- PROVIDED RECORDS -
------------------------------------------------------------
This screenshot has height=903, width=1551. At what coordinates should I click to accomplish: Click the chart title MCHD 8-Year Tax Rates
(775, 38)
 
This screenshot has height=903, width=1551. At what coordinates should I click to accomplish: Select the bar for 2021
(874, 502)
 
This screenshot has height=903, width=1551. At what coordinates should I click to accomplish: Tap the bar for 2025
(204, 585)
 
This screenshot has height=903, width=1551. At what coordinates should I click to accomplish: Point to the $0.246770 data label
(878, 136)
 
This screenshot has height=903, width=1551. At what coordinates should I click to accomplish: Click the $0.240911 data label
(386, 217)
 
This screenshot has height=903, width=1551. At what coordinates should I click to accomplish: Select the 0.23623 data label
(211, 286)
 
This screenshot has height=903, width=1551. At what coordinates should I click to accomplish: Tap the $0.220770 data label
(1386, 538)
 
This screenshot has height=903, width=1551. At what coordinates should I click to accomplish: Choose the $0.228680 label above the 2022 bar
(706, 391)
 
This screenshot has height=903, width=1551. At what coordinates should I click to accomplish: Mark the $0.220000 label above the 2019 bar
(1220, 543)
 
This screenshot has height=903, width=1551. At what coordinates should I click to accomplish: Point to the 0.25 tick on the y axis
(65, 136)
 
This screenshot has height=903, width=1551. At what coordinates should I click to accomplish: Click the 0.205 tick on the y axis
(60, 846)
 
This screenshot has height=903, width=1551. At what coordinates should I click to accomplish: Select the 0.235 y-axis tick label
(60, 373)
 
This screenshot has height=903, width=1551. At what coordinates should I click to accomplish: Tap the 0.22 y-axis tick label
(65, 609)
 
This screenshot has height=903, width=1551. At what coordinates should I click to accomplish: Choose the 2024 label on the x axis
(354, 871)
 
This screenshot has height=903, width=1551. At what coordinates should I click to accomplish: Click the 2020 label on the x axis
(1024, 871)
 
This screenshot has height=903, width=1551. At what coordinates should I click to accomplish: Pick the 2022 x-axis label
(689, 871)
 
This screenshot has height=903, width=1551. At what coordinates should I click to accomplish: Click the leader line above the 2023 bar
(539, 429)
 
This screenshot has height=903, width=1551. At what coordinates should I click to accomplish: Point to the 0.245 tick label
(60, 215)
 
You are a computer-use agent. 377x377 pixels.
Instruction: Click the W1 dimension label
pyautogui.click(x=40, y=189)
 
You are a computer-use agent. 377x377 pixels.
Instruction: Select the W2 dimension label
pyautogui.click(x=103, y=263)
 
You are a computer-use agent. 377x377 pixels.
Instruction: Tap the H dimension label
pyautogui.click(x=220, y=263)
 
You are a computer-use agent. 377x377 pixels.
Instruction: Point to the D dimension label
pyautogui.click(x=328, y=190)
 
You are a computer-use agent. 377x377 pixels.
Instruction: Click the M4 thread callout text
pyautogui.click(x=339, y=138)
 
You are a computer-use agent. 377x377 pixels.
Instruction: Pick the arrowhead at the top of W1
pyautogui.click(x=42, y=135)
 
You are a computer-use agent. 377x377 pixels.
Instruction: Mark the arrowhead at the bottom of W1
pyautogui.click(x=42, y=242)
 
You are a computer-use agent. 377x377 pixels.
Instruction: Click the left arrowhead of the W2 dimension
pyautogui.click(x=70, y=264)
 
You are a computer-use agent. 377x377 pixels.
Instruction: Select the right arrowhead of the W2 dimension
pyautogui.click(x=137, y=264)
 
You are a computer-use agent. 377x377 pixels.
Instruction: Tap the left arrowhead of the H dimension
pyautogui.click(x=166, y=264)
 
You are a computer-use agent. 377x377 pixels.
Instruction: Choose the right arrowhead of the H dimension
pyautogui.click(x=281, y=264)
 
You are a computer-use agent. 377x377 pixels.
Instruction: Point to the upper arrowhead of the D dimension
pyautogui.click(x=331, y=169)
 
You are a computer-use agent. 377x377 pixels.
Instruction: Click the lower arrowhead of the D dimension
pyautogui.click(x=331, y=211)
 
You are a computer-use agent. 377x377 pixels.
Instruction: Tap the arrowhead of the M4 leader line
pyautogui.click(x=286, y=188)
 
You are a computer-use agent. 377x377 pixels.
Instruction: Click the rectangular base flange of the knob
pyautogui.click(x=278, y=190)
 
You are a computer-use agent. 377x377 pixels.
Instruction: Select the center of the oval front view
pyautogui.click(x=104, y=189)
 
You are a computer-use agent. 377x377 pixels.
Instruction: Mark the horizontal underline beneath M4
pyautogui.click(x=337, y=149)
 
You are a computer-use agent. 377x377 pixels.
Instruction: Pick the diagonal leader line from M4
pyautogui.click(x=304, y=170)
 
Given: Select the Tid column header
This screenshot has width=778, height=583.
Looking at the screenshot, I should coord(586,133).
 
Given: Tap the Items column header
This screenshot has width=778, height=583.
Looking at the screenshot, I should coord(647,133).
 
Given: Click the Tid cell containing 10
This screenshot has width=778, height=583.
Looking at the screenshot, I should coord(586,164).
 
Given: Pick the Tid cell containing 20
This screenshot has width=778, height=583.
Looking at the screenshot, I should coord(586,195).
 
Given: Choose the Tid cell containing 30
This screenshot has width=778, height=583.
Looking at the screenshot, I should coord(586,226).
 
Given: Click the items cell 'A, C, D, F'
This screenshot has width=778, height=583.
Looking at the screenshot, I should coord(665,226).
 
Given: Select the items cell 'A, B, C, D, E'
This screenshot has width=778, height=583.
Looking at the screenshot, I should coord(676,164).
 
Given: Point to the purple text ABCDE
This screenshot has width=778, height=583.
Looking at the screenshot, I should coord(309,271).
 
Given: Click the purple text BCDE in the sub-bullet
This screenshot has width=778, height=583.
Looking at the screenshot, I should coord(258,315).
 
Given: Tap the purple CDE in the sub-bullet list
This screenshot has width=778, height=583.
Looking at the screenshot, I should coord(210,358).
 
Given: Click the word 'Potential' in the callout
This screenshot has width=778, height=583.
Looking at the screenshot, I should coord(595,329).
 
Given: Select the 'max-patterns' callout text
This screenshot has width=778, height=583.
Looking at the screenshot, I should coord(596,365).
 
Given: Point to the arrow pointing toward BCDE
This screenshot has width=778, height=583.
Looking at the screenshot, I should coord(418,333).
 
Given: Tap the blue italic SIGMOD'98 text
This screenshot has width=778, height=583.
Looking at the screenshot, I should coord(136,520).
------------------------------------------------------------
- STATED TASK -
Transcribe the stretch of items from the line containing "0.23623 data label" through the line containing "(1220, 543)", with both of those lines included, keeping every line identical to the original.

- WRITTEN RESPONSE -
This screenshot has height=903, width=1551. At what coordinates should I click to accomplish: Select the 0.23623 data label
(211, 286)
 
This screenshot has height=903, width=1551. At what coordinates should I click to accomplish: Tap the $0.220770 data label
(1386, 538)
 
This screenshot has height=903, width=1551. At what coordinates should I click to accomplish: Choose the $0.228680 label above the 2022 bar
(706, 391)
 
This screenshot has height=903, width=1551. At what coordinates should I click to accomplish: Mark the $0.220000 label above the 2019 bar
(1220, 543)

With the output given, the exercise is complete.